LLM Router
Send a prompt and let Vocenza route it to the best model for cost, speed, and quality.
The LLM Router accepts a standard chat request and automatically selects the model that best fits your constraints — so you don't hard-code a single provider.
Route a request
curl https://api.vocenza.com/v1/chat/completions \
-H "Authorization: Bearer $VOCENZA_API_KEY" \
-H "Content-Type: application/json" \
-d '{
"model": "router/auto",
"messages": [
{ "role": "user", "content": "Summarize this call transcript in 3 bullets." }
],
"routing": { "optimize": "latency", "max_cost_per_1k": 0.5 }
}'The response includes the model that was chosen so routing stays transparent:
{
"model": "router/auto",
"resolved_model": "fast-mini-7b",
"choices": [{ "message": { "role": "assistant", "content": "• …" } }]
}Routing options
| Field | Type | Description |
|---|---|---|
optimize | string | latency, cost, or quality.
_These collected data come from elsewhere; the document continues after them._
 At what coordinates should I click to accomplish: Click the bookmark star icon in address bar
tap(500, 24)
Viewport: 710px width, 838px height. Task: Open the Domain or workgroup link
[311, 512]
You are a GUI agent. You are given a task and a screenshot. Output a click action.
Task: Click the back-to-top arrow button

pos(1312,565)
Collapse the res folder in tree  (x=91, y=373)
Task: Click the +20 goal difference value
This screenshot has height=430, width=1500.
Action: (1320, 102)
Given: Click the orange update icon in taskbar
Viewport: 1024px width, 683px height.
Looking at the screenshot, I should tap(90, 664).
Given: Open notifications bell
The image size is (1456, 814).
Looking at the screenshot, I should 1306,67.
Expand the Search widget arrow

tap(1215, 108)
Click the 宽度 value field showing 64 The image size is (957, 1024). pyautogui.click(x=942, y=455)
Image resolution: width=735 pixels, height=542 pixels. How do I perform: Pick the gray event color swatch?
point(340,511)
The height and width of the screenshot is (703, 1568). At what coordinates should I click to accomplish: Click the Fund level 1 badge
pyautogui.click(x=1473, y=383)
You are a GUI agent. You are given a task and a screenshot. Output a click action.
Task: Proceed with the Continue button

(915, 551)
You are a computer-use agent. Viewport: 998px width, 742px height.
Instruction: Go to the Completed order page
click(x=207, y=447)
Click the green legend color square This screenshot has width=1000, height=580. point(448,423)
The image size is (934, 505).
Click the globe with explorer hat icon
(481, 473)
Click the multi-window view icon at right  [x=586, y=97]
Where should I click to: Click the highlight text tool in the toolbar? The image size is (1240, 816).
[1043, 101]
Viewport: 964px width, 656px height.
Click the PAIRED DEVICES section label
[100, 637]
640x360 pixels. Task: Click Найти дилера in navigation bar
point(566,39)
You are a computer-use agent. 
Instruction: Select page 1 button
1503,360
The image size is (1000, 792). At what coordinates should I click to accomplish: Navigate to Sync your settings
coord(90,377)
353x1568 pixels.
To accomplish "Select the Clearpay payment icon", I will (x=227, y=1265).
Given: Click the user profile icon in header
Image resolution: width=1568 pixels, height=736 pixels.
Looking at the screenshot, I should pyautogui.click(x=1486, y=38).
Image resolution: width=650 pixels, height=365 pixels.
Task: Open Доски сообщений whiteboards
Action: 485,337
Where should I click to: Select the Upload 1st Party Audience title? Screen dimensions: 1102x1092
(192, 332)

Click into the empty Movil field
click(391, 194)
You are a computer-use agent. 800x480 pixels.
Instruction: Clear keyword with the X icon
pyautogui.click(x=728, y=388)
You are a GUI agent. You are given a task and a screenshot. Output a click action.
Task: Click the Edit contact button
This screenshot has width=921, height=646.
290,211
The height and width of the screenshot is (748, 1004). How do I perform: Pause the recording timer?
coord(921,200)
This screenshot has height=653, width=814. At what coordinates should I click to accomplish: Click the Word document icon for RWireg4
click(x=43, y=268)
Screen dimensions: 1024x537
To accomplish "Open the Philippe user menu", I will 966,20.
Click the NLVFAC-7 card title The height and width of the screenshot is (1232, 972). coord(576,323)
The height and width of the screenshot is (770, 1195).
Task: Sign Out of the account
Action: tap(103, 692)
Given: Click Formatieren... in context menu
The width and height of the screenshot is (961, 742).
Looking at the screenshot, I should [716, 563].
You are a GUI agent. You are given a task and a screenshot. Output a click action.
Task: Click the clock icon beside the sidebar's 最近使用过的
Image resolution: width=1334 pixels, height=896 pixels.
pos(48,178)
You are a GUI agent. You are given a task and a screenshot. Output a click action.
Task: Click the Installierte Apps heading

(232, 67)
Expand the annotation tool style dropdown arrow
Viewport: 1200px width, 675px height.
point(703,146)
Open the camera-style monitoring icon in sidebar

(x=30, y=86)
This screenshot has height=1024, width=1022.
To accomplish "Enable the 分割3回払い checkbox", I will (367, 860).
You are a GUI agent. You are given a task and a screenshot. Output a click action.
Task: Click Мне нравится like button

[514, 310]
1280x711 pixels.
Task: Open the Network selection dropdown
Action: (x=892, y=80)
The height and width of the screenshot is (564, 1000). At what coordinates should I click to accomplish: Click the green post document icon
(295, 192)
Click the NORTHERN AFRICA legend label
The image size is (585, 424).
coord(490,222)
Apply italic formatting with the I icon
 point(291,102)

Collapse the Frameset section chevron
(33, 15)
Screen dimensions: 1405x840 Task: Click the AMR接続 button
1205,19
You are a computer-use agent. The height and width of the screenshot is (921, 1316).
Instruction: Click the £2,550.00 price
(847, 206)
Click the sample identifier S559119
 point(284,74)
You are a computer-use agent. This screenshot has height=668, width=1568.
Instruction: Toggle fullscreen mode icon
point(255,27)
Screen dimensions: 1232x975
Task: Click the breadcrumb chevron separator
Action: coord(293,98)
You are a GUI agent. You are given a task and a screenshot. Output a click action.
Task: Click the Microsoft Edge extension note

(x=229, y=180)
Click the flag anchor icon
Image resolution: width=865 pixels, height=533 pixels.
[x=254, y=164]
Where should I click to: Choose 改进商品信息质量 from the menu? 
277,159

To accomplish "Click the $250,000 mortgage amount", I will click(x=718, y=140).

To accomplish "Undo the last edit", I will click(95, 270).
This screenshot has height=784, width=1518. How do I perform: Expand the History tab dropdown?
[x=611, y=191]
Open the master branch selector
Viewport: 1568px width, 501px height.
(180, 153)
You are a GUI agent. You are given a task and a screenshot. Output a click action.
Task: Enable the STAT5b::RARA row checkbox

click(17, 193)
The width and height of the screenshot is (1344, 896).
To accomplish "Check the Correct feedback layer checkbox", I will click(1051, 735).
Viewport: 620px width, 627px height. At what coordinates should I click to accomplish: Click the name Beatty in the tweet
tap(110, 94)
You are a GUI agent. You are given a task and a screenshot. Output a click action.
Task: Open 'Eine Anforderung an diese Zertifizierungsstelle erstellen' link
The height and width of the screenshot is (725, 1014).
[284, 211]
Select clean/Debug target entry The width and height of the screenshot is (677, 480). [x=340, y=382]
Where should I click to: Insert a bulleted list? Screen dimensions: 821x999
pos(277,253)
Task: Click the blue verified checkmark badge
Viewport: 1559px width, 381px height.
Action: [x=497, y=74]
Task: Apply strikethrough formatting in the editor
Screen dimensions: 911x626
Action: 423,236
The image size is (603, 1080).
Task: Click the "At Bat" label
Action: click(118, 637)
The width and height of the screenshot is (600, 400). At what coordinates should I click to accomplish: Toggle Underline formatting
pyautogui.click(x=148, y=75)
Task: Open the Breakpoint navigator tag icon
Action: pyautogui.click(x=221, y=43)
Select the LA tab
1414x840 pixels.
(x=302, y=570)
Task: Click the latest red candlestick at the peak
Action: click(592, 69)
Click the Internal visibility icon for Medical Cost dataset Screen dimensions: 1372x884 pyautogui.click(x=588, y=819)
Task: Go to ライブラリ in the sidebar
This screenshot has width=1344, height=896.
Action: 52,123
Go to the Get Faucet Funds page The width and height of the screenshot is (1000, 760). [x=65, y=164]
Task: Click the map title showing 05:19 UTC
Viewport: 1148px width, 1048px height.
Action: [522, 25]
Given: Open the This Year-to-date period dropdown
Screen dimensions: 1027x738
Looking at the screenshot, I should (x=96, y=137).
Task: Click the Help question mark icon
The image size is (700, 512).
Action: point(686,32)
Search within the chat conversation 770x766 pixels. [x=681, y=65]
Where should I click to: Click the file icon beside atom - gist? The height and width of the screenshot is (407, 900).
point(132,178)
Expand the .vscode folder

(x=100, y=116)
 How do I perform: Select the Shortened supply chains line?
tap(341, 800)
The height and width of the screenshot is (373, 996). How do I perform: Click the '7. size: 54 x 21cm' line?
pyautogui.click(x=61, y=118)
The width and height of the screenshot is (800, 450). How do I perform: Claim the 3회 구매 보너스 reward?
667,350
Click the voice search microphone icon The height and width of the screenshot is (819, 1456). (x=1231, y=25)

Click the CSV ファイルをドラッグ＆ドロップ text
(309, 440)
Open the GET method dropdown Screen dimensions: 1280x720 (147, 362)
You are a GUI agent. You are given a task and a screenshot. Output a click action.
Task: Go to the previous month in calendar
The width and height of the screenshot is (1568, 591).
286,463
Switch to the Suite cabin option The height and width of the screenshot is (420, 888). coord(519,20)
Defaults to quality. |
max_cost_per_1k | number | Skip models above this $/1K-token ceiling. |
require | string[] | Capabilities the model must support, e.g. ["json", "tools"]. |
fallbacks | string[] | Explicit models to try if the primary pick fails. |
Why route?
One API, many models
Routing decouples your app from any single provider. When a faster or cheaper model ships, the router adopts it automatically — no code change, no redeploy.
Streaming
Set "stream": true to receive server-sent events. The router commits to a
model before the first token, so resolved_model arrives in the opening chunk.